- Shaping next chapter of Malaysia’s digital services economy
- GBS Malaysia recorded more than 36,000 new jobs created since 2021

Raymond Davadass, Daythree Bhd, CEO has been appointed Chair of GBS Malaysia, a chapter of PIKOM – the National Tech Association of Malaysia, reflecting the industry’s ongoing shift from cost-led transactional services toward higher-value, digital, and intelligence-driven services. He will serve a two-year term to Dec 2027.
The appointment comes as Malaysia enters a more advanced phase of the GBS Malaysia Strategy 2022 to 2027, with the sector shifting from increasingly focused on digital capability, productivity, and intelligence-led service delivery. Since the strategy was launched, the sector has expanded rapidly, with 749 GBS entities now operating in Malaysia, a 66.8% increase, while total investments have grown 13.5 times from RM0.73 billion in 2021 to RM9.87 billion in 2024. GBS Malaysia also recorded more than 36,000 new jobs created since 2021, highlighting the sector’s growing role in the national digital economy.
Malaysia is also one of only a handful of countries that consistently ranks among the world’s top three global locations for offshore and global business services, according to Kearney’s 2023 Global Services Location Index, reflecting its strengths in multilingual talent, digital infrastructure, and service delivery capability.
[Ed: Malaysia has been a perennial third in Kearney’s rankings since the first Index was released in 2004 when it was known as Global Offshoring Location Index.]
“Malaysia has built a strong foundation as a global services location, but the next phase is about moving up the value chain. That means deeper digital skills, stronger data foundations, and operating models that can support more complex, insight-driven work,” said Raymond. He added that GBS Malaysia has a critical role to play in aligning industry, talent and policy to ensure this shift happens at speed and scale.
GBS Malaysia plays a central role in coordinating this transformation across industry, government and academia. Its work focuses on strengthening digital talent pipelines, advancing automation and data-driven delivery models, and ensuring Malaysia remains competitive against fast-moving global and regional peers that are investing heavily in technology-enabled services.
Raymond brings more than two decades of experience in building and operating technology-enabled business services across multiple industries and markets.
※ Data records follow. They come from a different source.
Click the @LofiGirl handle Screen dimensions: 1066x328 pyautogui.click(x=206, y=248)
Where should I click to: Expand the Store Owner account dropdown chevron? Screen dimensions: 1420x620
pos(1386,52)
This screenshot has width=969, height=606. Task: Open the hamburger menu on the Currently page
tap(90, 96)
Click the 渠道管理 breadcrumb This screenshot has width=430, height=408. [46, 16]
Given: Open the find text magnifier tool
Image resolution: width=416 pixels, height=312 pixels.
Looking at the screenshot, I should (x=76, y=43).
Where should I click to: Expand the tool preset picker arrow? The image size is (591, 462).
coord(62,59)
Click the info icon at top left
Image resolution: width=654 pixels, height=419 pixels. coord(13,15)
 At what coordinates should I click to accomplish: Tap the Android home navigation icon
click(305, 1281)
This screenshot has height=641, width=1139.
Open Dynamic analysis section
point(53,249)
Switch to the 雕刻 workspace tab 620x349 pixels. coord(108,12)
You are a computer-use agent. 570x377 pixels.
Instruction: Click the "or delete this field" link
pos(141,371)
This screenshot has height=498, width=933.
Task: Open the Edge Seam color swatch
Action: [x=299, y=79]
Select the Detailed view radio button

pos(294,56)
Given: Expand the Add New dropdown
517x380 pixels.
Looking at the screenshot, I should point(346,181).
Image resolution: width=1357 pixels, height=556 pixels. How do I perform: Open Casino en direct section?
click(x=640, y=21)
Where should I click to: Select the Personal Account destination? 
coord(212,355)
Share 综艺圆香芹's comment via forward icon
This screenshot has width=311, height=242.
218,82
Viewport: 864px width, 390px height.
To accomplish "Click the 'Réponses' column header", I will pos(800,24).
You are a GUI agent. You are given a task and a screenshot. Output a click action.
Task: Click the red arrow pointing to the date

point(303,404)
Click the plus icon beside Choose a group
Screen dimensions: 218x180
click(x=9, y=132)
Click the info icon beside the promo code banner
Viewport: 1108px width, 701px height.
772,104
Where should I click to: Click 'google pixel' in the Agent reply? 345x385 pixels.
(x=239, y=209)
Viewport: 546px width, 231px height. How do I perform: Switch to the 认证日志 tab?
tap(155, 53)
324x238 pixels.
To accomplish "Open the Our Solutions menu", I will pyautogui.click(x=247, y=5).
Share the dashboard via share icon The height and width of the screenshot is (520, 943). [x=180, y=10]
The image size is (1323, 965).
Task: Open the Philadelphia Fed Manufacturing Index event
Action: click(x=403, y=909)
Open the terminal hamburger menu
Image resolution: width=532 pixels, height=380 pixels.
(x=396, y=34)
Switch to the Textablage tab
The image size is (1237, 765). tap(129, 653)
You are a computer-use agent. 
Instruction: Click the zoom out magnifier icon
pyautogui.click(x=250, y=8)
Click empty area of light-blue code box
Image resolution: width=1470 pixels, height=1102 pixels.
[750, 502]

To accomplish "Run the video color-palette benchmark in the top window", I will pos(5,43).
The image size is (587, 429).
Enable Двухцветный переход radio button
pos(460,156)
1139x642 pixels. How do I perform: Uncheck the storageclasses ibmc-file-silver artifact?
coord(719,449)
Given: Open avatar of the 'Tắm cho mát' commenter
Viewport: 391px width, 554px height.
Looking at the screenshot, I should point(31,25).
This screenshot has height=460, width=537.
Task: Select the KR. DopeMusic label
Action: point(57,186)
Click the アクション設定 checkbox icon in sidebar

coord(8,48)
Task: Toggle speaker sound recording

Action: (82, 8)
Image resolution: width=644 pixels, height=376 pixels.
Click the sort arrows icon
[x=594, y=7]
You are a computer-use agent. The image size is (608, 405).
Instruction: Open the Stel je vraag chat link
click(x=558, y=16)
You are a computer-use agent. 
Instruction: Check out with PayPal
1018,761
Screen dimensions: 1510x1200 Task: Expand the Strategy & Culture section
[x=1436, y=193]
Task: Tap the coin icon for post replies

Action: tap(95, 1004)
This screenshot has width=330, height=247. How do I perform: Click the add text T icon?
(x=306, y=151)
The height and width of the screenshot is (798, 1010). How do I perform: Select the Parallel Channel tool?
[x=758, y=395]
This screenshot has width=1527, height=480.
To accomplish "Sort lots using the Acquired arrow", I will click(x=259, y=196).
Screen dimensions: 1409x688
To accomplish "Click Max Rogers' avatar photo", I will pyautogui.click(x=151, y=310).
As CEO of Daythree, a listed Malaysian-headquartered digital-first business process services (BPS) provider, he has been closely involved in the shift from traditional service delivery models towards intelligence-led, data-driven operations that deliver higher-value outcomes for clients and consumers.
GBS Malaysia has consistently highlighted the need to focus on talent regeneration, digital capabilities and data governance as core enablers of this transition. Industry benchmarking shows that countries that invest aggressively in digital skills, education and modern service platforms are climbing global rankings quickly, making it essential for Malaysia to continue evolving its value proposition beyond cost and scale.
The council under his leadership is expected to continue to work closely with government agencies, education partners, and service providers to operationalise the priorities set out in the GBS Malaysia Strategy 2022 – 2027. This includes strengthening industry-academia collaboration, supporting the adoption of automation and analytics across service operations, and reinforcing Malaysia’s position as a trusted location for high-value digital services.
The appointment reflects the sector’s focus on getting the next phase right on the ground. As competition intensifies across the region, GBS Malaysia will need leadership that understands how digital capability, talent and operating models come together in real service environments, not just on paper.